By Amanda C. Leiter
The United States is in the midst of a natural gas boom, made possible by advances in drilling and extraction technologies. There is considerable disagreement about the relative benefits and costs of the boom, but one thing is certain: it has caught governments flat-footed. The federal government has done little more than commission a study of some associated public health and environmental risks and propose regulations for drilling on federal land. States have moved faster to address natural gas risks, but with little consistency or transparency.

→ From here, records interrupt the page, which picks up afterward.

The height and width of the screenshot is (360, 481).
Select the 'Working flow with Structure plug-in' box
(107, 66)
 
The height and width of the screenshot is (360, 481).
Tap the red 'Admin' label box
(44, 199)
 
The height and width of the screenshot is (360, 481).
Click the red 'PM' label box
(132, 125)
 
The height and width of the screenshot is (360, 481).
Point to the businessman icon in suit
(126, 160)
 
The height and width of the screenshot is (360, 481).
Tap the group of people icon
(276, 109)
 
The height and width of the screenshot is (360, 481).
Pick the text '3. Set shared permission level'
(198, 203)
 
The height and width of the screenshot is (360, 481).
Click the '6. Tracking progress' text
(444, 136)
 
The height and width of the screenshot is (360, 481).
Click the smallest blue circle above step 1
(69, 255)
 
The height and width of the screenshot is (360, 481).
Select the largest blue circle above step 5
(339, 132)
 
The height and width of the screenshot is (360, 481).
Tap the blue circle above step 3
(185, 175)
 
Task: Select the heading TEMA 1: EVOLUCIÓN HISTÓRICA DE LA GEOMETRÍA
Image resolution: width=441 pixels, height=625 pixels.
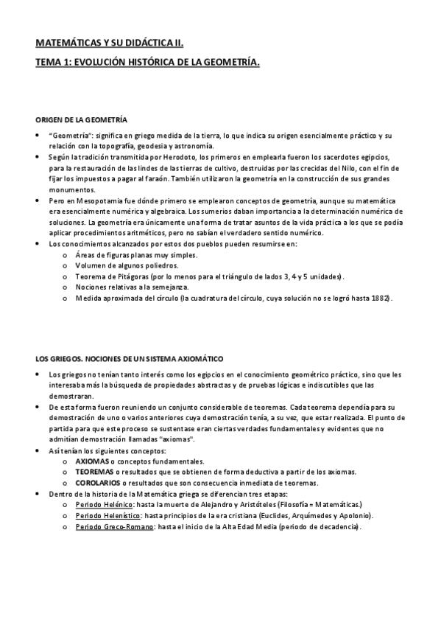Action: pyautogui.click(x=148, y=64)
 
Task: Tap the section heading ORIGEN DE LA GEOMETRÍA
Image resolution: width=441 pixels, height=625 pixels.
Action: pyautogui.click(x=81, y=119)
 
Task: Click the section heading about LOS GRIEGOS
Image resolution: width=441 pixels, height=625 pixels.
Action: pyautogui.click(x=130, y=357)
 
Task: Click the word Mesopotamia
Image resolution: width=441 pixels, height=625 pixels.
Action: pyautogui.click(x=96, y=201)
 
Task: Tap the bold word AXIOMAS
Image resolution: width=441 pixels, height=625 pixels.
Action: pyautogui.click(x=92, y=461)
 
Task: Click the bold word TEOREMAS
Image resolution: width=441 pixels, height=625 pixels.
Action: pyautogui.click(x=95, y=472)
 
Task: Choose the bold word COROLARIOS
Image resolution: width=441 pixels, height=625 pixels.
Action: pyautogui.click(x=99, y=482)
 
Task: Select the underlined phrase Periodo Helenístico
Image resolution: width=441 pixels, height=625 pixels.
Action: pyautogui.click(x=109, y=516)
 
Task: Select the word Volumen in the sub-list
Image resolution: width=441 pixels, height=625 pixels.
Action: pyautogui.click(x=91, y=265)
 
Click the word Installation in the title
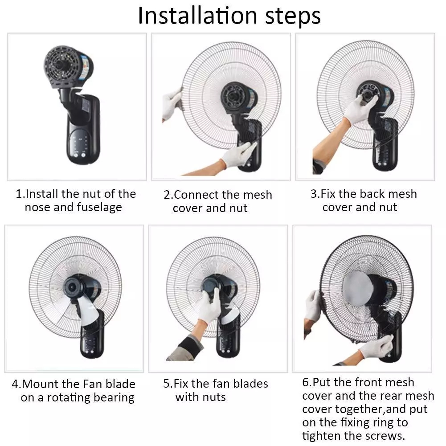[197, 16]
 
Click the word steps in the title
[293, 17]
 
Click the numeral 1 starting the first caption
[18, 194]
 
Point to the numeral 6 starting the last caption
[306, 382]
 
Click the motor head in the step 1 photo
[68, 67]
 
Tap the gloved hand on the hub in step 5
[210, 307]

Numerous private organizations are stepping into the resulting governance gaps with information-gathering and standards-setting efforts. As this Article documents, these private organizations are performing the functions once assigned to states in so-called “laboratory federalism”: developing innovative governance approaches and— perhaps more importantly—catalyzing the horizontal and vertical diffusion of successful governance strategies. In some cases, the likely outcome is a public governance regime with private origins; in others, private entities are likely to continue to play a role even as public entities enter the frame, creating a hybrid regime. Both outcomes highlight the need for process reforms to increase private entities’ openness, balance, and accountability. Familiar administrative procedures followed by public agencies offer one model for such reforms, but at least in the natural gas context, those procedures may be less effective for private entities than for the public agencies for which they were designed.
Cite as: Amanda C. Leiter, Fracking, Federalism, and Private Governance, 39 Harv. Envtl. L. Rev. 107 (2015).